--- START ---
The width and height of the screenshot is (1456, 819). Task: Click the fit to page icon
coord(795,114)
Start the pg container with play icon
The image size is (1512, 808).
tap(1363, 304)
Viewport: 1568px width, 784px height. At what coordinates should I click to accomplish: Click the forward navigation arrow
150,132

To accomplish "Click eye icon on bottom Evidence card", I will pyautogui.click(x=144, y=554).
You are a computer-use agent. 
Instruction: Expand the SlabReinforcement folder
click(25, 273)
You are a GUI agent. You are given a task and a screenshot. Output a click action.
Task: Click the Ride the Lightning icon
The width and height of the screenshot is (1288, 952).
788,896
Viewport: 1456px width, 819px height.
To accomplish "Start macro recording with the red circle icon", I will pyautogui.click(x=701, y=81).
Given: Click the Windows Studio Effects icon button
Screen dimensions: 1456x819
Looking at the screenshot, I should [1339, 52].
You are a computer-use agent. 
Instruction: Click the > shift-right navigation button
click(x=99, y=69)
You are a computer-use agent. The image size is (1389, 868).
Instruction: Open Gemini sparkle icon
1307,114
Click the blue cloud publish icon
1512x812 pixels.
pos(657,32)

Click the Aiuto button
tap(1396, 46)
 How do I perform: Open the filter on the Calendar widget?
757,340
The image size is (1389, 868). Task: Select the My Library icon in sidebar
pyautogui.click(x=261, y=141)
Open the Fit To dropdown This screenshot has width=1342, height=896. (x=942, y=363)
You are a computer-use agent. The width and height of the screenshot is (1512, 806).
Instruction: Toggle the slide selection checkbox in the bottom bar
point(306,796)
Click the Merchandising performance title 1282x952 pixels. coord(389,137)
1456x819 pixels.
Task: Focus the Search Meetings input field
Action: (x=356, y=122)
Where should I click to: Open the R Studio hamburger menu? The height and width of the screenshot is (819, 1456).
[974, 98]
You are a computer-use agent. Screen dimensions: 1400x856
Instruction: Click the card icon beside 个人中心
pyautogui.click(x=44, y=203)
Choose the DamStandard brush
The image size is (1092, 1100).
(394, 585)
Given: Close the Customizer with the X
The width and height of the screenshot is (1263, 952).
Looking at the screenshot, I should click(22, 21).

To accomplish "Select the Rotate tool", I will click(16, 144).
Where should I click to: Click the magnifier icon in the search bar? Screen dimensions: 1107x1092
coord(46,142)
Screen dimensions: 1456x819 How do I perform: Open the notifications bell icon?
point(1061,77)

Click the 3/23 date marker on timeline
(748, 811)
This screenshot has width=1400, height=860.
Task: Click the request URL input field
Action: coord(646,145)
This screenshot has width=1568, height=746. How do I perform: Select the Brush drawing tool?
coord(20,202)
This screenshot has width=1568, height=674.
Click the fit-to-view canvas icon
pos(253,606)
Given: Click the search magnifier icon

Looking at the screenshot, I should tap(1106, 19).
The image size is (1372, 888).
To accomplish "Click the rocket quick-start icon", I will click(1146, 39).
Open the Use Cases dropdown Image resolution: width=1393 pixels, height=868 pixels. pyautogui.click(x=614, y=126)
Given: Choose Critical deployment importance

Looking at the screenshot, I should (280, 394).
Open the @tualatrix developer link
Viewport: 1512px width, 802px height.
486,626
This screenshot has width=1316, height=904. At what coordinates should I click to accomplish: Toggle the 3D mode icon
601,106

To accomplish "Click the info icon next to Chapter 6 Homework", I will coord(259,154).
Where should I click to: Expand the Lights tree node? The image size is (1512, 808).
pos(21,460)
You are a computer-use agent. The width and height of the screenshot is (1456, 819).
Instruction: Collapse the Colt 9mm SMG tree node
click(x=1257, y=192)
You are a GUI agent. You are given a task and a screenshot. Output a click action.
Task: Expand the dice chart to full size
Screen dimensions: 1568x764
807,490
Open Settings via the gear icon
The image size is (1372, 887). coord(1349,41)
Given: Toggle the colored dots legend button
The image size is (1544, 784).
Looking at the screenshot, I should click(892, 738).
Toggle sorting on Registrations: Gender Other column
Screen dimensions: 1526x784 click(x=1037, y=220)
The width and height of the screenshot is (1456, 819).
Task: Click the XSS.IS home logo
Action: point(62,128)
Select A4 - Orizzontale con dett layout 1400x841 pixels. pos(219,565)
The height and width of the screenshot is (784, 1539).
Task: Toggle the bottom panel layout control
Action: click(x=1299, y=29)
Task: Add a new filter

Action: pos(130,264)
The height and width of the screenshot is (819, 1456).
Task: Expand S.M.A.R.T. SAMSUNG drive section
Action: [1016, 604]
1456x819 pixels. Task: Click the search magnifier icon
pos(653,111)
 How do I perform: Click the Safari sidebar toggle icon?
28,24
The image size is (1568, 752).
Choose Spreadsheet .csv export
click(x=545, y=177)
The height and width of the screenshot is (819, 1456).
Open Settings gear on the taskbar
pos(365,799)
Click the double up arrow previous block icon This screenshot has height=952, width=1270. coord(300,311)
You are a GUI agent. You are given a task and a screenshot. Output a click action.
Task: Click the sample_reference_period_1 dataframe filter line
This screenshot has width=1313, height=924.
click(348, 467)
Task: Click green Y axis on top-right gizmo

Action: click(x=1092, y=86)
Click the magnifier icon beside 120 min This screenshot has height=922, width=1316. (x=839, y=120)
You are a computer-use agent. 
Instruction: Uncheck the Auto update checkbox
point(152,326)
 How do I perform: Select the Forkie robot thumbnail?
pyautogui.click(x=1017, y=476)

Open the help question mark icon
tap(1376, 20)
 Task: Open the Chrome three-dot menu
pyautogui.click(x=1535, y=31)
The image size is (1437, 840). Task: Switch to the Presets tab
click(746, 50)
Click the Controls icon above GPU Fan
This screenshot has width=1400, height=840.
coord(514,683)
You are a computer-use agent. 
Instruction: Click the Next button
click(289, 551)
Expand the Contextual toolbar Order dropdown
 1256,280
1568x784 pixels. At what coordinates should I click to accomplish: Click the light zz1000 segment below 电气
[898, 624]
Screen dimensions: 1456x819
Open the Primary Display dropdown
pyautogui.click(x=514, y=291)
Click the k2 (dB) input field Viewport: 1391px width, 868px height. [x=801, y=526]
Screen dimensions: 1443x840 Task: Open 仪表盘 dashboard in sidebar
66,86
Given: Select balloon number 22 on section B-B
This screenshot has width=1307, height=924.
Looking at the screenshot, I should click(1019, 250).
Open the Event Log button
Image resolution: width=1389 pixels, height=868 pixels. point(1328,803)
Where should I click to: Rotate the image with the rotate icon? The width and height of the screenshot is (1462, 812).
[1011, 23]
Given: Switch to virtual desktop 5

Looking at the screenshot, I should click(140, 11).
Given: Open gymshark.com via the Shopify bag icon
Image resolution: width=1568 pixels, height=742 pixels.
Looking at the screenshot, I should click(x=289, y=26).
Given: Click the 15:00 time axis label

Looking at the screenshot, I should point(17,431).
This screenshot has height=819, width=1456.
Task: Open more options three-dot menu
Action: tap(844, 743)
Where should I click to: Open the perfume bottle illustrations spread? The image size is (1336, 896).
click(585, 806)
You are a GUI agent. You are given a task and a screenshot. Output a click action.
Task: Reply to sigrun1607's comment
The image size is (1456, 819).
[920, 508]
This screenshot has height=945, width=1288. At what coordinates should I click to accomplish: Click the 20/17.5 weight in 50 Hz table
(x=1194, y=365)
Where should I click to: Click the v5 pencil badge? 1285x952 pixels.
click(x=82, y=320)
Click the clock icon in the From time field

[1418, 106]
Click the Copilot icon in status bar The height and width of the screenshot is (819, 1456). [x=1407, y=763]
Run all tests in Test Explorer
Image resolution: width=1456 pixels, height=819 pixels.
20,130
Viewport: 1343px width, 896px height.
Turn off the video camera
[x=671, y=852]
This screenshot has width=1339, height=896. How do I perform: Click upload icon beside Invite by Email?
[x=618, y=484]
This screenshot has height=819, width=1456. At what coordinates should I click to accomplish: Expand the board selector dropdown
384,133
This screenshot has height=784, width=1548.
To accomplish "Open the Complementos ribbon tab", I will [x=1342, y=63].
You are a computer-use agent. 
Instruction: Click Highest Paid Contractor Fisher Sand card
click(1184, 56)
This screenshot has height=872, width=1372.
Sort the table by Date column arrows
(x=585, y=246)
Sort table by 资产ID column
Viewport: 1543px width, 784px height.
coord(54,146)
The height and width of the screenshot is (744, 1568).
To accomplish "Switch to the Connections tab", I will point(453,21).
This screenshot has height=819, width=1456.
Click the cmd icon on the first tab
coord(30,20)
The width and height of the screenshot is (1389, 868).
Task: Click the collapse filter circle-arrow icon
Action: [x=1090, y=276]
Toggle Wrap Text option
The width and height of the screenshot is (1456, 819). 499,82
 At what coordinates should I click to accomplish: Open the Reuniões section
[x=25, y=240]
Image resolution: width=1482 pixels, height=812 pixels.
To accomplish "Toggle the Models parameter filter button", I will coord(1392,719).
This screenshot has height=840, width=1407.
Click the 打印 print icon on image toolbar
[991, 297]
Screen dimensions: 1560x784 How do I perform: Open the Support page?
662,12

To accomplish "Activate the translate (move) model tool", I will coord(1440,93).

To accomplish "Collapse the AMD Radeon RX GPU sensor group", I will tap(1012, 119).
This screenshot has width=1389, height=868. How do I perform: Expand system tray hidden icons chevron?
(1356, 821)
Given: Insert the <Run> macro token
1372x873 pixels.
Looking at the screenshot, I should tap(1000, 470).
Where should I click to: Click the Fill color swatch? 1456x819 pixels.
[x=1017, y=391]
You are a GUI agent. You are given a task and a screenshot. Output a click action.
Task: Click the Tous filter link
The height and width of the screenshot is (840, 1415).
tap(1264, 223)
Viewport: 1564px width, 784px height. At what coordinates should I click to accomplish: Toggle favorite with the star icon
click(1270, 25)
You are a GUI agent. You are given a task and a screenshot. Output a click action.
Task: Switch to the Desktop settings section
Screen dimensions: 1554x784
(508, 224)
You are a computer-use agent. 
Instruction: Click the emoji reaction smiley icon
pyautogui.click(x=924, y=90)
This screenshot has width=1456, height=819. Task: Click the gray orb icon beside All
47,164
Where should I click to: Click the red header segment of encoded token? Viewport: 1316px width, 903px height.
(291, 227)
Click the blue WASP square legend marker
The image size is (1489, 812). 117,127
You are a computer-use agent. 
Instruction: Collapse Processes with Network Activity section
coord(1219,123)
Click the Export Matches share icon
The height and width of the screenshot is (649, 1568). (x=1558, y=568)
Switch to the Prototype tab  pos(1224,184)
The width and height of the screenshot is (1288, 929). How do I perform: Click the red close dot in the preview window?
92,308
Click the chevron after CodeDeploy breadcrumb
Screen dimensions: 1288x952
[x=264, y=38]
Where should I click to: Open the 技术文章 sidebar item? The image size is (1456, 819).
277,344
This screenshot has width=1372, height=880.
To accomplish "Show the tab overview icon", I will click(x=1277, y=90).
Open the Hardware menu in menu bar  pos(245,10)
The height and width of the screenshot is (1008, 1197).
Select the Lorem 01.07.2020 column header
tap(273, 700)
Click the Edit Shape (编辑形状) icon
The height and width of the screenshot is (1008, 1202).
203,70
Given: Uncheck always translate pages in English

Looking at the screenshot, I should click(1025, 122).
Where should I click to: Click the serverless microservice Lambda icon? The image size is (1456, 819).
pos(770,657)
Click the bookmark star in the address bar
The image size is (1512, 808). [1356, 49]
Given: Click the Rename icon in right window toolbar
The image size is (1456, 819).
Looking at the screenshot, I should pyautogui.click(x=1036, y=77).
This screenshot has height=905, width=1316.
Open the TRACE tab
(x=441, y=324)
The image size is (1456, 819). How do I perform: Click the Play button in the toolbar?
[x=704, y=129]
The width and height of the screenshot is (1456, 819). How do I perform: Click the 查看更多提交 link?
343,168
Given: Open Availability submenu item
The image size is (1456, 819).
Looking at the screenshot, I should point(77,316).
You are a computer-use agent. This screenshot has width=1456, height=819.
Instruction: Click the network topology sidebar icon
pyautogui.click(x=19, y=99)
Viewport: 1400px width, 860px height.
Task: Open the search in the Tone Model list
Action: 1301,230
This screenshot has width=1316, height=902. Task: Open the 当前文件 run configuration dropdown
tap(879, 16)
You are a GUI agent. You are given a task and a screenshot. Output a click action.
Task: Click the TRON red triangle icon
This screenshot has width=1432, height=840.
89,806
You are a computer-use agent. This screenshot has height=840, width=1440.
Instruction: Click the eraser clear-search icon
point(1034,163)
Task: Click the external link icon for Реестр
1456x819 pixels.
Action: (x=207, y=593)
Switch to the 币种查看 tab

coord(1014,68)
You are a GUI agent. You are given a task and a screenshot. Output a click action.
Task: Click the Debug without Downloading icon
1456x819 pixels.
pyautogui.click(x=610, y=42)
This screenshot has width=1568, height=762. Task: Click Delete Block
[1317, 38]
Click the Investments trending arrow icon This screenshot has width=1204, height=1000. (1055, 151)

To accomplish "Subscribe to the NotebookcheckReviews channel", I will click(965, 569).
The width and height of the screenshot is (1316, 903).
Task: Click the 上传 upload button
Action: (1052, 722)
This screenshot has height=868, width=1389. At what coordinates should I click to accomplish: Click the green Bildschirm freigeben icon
--- END ---
— Required work —
Your answer should be the lines of the material above that include "macro".

— Your solution —
To accomplish "Start macro recording with the red circle icon", I will pyautogui.click(x=701, y=81).
Given: Insert the <Run> macro token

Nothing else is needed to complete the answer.